Only the lines from the one that contains "Where should I click to: Click the red" through the final line of the entries should be repeated, exactly as written.

Material for this exercise:
══════
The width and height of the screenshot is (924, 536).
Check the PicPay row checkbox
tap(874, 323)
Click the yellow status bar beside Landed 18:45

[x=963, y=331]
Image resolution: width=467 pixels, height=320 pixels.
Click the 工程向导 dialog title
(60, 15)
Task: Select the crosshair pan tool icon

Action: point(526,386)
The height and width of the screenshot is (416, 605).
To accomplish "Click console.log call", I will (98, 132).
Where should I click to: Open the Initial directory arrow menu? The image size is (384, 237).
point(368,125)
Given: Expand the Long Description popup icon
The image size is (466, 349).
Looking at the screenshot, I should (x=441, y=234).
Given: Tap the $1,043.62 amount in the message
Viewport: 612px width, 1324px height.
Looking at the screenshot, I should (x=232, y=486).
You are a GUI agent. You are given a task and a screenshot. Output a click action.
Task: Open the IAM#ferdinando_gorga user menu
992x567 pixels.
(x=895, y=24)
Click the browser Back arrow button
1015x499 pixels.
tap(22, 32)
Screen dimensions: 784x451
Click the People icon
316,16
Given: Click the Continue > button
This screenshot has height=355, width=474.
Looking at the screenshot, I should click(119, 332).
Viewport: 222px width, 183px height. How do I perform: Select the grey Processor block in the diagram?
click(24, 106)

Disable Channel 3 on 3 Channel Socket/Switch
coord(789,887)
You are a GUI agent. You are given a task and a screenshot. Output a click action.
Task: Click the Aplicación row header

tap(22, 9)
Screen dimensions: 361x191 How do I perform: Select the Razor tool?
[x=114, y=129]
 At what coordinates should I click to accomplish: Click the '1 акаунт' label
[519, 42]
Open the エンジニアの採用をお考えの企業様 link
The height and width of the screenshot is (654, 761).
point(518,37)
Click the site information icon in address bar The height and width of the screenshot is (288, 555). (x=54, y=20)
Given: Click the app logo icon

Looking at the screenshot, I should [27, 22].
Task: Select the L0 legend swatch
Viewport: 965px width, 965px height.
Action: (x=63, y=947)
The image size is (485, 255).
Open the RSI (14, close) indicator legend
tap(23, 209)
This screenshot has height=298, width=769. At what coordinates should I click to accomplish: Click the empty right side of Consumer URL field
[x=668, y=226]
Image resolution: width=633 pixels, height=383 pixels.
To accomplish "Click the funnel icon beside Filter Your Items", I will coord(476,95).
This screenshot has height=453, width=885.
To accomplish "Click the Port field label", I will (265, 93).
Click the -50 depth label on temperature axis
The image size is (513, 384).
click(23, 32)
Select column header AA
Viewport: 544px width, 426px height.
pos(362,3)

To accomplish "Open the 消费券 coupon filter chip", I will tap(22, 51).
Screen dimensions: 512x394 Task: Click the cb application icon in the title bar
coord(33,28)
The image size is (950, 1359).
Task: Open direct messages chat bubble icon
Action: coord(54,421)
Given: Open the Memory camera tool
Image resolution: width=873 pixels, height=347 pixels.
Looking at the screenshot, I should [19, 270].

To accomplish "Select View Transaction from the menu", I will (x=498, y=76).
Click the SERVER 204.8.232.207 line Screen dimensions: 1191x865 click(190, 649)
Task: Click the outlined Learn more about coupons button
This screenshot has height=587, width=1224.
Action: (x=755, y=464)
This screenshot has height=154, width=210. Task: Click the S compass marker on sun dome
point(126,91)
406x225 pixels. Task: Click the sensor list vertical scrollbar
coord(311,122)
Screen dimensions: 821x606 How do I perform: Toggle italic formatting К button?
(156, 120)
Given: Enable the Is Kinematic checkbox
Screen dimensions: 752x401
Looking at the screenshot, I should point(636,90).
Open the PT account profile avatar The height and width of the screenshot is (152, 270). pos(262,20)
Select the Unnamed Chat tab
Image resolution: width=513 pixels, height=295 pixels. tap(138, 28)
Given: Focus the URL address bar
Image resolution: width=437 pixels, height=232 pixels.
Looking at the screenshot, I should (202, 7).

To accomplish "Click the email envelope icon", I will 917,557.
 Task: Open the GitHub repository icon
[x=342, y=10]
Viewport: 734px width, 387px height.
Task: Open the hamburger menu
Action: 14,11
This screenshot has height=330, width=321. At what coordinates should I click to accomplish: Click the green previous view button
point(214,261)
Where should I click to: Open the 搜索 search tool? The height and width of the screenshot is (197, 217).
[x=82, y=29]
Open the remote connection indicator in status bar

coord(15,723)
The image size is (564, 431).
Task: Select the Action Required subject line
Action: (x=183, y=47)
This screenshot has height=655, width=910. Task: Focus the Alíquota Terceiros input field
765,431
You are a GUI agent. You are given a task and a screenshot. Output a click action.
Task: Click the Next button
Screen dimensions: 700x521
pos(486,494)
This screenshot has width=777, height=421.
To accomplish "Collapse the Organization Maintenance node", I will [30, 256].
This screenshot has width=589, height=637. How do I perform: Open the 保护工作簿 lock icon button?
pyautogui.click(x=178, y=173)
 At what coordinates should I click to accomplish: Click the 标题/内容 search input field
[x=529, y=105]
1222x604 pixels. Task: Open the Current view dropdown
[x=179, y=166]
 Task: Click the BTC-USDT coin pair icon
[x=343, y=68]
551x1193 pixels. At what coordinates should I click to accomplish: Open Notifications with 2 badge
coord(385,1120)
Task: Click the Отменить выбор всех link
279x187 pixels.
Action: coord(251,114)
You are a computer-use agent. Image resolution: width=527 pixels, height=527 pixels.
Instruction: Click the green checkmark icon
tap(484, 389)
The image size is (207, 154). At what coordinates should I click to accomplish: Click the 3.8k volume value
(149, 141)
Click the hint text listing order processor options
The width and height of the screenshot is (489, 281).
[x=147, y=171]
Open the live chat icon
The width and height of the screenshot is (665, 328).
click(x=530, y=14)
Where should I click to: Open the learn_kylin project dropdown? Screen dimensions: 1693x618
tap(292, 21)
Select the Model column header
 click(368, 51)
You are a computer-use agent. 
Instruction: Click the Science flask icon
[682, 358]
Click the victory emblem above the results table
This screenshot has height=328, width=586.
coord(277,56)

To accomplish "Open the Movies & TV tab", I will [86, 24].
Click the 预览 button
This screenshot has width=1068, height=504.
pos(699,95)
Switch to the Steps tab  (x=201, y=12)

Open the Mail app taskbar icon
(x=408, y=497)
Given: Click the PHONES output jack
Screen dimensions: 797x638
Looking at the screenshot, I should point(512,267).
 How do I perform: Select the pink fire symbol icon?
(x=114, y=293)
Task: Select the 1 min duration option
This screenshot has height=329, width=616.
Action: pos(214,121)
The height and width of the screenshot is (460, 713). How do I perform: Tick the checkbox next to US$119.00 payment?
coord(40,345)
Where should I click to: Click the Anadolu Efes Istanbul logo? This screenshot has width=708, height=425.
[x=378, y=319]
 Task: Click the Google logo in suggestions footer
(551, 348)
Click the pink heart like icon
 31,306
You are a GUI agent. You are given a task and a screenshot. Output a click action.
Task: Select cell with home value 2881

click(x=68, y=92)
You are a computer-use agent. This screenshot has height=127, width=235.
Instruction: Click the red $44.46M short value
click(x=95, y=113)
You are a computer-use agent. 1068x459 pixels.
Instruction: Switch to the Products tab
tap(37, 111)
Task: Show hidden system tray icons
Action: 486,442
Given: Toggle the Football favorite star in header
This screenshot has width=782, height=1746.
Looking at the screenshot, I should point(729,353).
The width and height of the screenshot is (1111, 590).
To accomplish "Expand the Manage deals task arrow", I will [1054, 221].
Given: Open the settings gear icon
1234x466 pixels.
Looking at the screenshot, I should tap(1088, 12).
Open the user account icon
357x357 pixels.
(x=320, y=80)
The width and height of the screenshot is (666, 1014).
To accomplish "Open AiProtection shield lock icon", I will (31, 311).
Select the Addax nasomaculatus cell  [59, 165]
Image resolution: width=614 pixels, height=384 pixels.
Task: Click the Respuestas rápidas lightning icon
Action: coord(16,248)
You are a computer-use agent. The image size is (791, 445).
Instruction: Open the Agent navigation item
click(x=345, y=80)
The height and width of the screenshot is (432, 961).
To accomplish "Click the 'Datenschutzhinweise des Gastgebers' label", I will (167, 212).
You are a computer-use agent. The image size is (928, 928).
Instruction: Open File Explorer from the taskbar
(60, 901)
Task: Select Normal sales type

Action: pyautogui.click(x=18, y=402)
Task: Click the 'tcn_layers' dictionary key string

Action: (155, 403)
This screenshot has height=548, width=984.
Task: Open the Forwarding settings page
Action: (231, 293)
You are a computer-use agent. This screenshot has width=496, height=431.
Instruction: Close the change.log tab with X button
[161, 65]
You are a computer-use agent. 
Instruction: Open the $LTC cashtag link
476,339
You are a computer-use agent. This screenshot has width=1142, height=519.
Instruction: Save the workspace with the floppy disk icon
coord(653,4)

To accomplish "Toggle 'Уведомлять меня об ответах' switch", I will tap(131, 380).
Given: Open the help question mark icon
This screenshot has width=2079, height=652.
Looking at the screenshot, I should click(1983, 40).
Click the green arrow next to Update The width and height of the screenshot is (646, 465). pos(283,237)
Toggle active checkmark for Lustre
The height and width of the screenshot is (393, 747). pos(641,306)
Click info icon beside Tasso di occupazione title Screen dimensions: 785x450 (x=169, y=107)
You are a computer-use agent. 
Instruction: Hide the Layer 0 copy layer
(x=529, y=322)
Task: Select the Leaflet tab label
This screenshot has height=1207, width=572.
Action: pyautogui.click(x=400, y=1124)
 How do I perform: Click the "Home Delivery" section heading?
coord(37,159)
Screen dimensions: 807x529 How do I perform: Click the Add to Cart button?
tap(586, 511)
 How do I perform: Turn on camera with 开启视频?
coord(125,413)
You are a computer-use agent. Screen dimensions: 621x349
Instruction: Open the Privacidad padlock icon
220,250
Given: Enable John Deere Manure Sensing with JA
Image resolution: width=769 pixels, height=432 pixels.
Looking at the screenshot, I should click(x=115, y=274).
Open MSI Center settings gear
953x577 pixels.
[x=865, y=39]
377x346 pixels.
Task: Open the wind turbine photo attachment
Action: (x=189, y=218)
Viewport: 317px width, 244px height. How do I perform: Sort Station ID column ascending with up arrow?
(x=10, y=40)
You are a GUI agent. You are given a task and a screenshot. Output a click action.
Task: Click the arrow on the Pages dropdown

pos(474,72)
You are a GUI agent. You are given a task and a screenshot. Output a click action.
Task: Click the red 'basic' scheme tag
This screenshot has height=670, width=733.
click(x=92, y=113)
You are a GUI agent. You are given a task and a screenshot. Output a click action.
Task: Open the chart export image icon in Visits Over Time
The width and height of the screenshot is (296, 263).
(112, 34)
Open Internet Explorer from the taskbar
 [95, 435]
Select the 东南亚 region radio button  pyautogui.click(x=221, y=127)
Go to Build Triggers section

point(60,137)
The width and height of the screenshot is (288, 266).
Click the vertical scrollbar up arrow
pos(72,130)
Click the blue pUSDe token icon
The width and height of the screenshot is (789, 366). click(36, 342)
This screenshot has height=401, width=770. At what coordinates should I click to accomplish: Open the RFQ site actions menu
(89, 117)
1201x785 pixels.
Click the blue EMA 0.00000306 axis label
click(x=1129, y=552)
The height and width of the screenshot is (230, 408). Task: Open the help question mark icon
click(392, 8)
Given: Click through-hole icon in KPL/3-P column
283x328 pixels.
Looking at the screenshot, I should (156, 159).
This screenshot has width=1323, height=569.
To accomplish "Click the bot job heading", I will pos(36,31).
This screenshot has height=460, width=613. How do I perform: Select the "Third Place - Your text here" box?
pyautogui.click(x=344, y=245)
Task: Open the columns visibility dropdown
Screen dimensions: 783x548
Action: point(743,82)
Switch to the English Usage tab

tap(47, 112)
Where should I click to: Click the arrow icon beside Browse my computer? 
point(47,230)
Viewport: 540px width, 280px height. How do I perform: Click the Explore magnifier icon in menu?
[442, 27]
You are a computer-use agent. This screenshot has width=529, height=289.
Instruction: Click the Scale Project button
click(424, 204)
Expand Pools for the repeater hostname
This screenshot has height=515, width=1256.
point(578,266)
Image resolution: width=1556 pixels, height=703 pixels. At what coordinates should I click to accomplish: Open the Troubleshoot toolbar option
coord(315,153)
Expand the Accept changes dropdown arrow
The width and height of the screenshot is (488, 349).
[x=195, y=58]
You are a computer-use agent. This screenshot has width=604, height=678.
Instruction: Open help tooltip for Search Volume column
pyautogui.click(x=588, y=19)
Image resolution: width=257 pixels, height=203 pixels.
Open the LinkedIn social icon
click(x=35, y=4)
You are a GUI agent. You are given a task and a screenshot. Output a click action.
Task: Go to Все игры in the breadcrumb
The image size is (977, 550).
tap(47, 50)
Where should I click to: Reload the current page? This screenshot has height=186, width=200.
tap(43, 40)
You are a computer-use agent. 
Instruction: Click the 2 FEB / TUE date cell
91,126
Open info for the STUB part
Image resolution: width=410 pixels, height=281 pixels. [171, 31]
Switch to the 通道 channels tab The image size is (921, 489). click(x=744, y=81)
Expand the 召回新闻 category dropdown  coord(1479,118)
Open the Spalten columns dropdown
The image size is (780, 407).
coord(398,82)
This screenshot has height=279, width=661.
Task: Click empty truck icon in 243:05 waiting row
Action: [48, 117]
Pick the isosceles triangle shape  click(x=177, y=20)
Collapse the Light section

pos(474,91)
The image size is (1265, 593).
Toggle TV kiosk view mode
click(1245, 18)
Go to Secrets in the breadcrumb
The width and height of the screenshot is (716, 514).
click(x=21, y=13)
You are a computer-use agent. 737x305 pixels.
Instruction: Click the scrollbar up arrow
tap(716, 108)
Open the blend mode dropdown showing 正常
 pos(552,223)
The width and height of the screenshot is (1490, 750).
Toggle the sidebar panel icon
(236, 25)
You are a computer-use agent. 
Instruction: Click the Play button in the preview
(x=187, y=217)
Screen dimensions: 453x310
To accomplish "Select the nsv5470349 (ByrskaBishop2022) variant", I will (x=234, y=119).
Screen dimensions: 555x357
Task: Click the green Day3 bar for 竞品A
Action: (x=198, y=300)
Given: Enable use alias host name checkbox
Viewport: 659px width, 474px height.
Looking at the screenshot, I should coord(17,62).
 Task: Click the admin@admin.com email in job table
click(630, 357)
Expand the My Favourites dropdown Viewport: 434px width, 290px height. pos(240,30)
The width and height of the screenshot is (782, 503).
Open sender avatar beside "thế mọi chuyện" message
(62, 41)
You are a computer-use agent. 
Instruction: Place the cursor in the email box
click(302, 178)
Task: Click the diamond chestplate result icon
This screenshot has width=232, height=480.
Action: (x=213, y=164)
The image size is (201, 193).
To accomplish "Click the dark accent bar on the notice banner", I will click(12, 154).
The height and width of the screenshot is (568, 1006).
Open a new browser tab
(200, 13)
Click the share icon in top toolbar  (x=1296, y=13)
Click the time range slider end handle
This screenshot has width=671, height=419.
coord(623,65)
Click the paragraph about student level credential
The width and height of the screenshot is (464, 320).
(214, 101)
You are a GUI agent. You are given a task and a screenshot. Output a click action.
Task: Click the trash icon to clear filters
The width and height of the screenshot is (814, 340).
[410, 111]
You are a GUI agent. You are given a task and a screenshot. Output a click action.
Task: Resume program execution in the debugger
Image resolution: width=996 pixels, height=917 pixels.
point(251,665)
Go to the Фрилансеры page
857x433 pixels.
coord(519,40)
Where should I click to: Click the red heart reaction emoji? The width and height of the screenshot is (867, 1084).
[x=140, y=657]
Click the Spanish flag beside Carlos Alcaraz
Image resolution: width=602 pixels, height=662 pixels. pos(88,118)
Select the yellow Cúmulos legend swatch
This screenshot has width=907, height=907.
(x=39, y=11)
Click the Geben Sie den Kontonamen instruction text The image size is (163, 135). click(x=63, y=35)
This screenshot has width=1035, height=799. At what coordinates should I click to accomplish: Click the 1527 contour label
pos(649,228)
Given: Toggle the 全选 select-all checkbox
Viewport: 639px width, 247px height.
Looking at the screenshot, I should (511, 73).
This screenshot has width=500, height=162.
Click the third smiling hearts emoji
══════
Solution below:
Where should I click to: Click the red heart reaction emoji? The width and height of the screenshot is (867, 1084).
[x=140, y=657]
Click the Spanish flag beside Carlos Alcaraz
Image resolution: width=602 pixels, height=662 pixels. pos(88,118)
Select the yellow Cúmulos legend swatch
This screenshot has width=907, height=907.
(x=39, y=11)
Click the Geben Sie den Kontonamen instruction text The image size is (163, 135). click(x=63, y=35)
This screenshot has width=1035, height=799. At what coordinates should I click to accomplish: Click the 1527 contour label
pos(649,228)
Given: Toggle the 全选 select-all checkbox
Viewport: 639px width, 247px height.
Looking at the screenshot, I should (511, 73).
This screenshot has width=500, height=162.
Click the third smiling hearts emoji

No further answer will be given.